HOW TO NOTICE REAL FRIENDS

They keep in contact. No matter the time or distance, it is always the same when you get back together. I am not someone who has to see or talk to their friends 24/7 but it only takes seconds to check in once in a while, am I right? A simple, “Hi, how are you? lets catch up” goes a long way. I know people who maintain the mindset of “everyone has their own lives and things going on, they’re fine” Yes, people have their own lives, which is why you don’t need to see someone 24/7 to remain friends but how would you know they’re fine if you never check on them?

Real friends are there through the good and bad times. You laugh together and you cry.

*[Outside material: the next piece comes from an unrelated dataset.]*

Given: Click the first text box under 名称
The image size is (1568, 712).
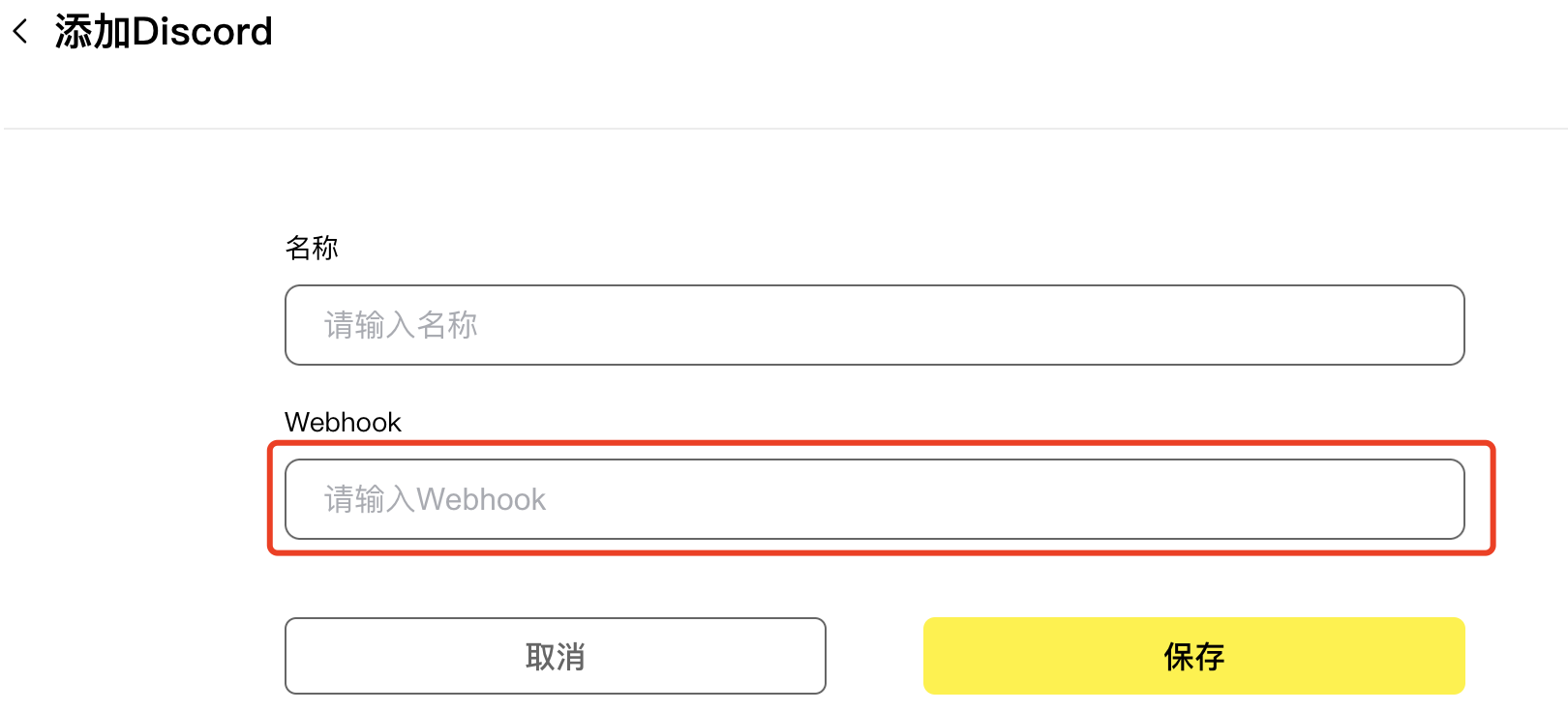Looking at the screenshot, I should click(x=874, y=325).
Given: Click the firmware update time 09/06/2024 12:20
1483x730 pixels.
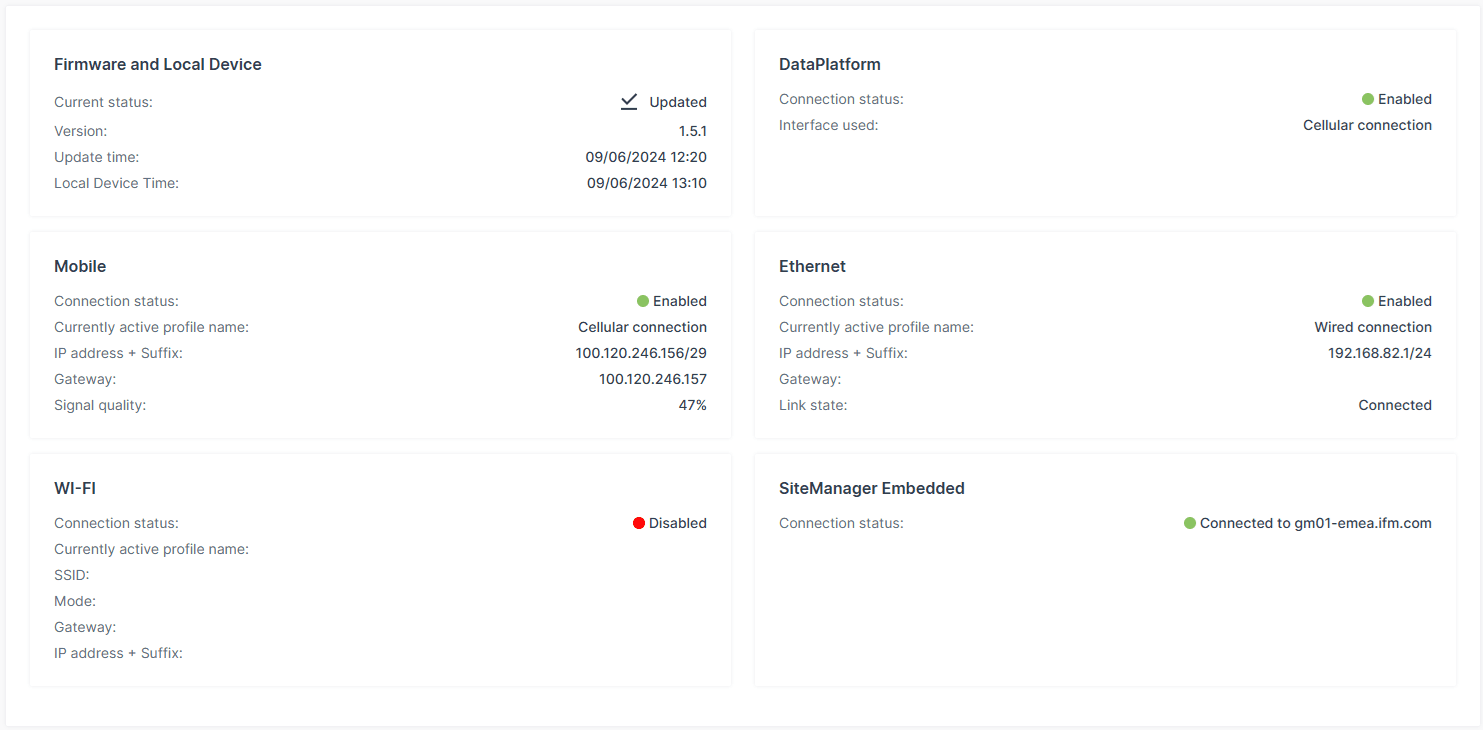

The truth is, everyone has something going on in their lives, it is inevitable. If you’re true friends, you take time to be there for one another. You never leave one with yours and their own issues. You take time to be there for them as they are for you. You grow together NOT apart. Again, reciprocity is key!

Real friends are straight with one another. Honesty plays a big part in friendship. They care and because they care, they will tell you what you need to hear, not what you want to hear. If they think that something you’re doing isn’t right, they’ll tell you. Not to upset you or cause conflict, but because they want better things for you and your future. They see better things for you and always have your best interests at heart. Nonetheless, they’re still there for you.

FRIENDSHIP BREAKUPS

Once I became more aware of the difference between real and fake friends, allowing fake friends to be apart of my life became very draining. I am learning to grow as a person and live a life that I desire. I don’t want any dead weight around, only supportive and caring friends are now in my circle and I have never felt better!

After a breakup, even if it is only platonic, you can still feel very lost or upset. If you once spent a lot of time with that person, it is only natural to feel that way. Nonetheless, if they did not possess the traits you want in a friend, are they really a loss? I am so grateful to have good, true friends in my life, there are few around!

Have you experienced fake friends? How did you become to realise that they weren’t real? leave a comment!

Stay happy, stand strong and dream big!